Saturday, December 18, 2010

IT'S HERE, YOU CANTANKEROUS BITCHES! (Thoughts on Black Swan)

-So, you know the story, right? Emotionally constipated woman--living at home with her overbearing mother, living every little girl's dream profession, ballerina--slowly goes mad as she prepares for the lead role in Swan Lake.

-Natalie Portman is the shit. I mean, she deserves all the praise she's getting. Spending the better part of the movie (which never leaves her, not for a minute) with a brow furrowed in worry, eyes wide and fragile and pathetic. But then, as she becomes the Black Swan, she becomes the Black Swan--aggressive and vicious and, let's face it, rather slutty. Nothing here is gratuitous, there for the sake of titillation. It's all to do with her unraveling. She peels back skin on her fingers, a rash forms on her shoulder blades, her feet, of, darling, her feet.

-Vincent Cassel is all molesty as her fervent director, criticizing her in the same breath her sticks his tongue down her throat. Mila Kunis stays to the side, watching and waiting, imitating Natalie Portman's moves (fine, Lily and Nina), but with a dash more playfulness, no worry or cares, mysterious. Barbara Hershey, with her Glasgow grin and her half-mad motherly gaze, vicariously living through her daughter in the most terrifying way, deserves an Oscar, I tell you.

-And Winona Ryder. Making the most of her 5 minutes, she, the fallen star, chews every line with enough bitter fury to crack the champagne glass she wields like a gun.

-And yet, there's a deliciously campy humor about it, best exemplified as Nina is haunted by the wizard dude--the swan, the black, feathery, tarred thing that chases her nightmares grotesquely--and on opening night, he breezes past her in the crowded backstage with a noncommittal 'Hey'.

-Darren Aronofsky is king of operatic deterioration.
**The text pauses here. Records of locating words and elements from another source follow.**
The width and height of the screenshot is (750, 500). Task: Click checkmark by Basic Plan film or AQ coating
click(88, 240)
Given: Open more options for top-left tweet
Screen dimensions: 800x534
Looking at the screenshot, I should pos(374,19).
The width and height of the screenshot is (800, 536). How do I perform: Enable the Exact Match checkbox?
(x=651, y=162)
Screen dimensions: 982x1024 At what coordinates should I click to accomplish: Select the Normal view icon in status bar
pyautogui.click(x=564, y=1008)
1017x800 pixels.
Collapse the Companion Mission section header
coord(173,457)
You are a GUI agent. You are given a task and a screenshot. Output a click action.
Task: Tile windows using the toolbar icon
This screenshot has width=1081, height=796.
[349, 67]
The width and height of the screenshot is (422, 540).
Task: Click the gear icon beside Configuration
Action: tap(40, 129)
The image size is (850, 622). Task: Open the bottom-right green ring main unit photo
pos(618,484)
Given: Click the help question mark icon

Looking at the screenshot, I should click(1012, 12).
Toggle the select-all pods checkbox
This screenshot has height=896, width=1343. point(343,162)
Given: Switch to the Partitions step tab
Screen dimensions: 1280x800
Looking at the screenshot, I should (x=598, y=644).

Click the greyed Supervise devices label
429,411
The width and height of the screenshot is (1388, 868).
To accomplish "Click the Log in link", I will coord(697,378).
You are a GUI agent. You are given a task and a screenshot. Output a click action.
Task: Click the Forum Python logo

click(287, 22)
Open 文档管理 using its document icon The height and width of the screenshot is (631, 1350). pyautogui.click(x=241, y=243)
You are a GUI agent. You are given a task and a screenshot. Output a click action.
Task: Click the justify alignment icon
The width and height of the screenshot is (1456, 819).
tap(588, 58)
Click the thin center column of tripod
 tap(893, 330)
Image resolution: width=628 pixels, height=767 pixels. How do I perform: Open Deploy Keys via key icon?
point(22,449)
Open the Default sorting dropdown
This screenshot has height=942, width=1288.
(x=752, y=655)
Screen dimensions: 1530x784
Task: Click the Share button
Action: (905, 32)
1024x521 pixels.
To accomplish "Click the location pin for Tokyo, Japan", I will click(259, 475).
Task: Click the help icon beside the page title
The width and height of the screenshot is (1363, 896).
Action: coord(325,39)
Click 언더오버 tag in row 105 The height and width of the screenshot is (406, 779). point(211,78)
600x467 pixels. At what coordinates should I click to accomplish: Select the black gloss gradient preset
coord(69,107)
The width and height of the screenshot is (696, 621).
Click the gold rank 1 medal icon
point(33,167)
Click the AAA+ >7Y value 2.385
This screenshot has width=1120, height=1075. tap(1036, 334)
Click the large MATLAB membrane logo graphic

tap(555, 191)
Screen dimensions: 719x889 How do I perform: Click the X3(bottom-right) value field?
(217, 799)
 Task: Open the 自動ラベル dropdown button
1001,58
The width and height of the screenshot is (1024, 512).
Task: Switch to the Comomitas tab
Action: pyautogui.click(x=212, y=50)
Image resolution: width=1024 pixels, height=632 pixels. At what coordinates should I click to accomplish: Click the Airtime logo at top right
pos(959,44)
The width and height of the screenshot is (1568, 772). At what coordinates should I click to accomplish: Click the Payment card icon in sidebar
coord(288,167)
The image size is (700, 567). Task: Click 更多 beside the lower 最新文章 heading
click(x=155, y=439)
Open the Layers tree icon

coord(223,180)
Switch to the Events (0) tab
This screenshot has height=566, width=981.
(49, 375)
-The camerawork is lovely. This frantic jumping about, always keeping Portman in focus, following her from back of the head or tightly closing in on her panicked face, is a sick combination of Gaspar Noe and David Lynch styles. The music, groaning strings that are lovely and despairing at the same time, is epic. I tip my fedora to Clint Mansell and Matthew Libatique.

-The last shot is haunting. The first shot is haunting. Every shot is haunting.

-Not to discredit the supporting-supporting players, other dancers at the company, who make remarks and feud and gossip and bicker and stare daggers at Nina, or dance with her, side with Cassel, everyone being such glorious bitches, but sympathetique bitches, but bitches, all of them, Benjamin Millepied and company.

-Portman and Kunis did most of their own dancing.

-This is a psychological horror, ignore the pretentious dicks who try to call it a thriller. This. Is. A. Horror. Movie.

-I wrote this awhile ago, about Black Swan, kind of.

-Remember when I said I didn't want to hear no damn reviews of Black Swan? I want to now. Lay 'em on me.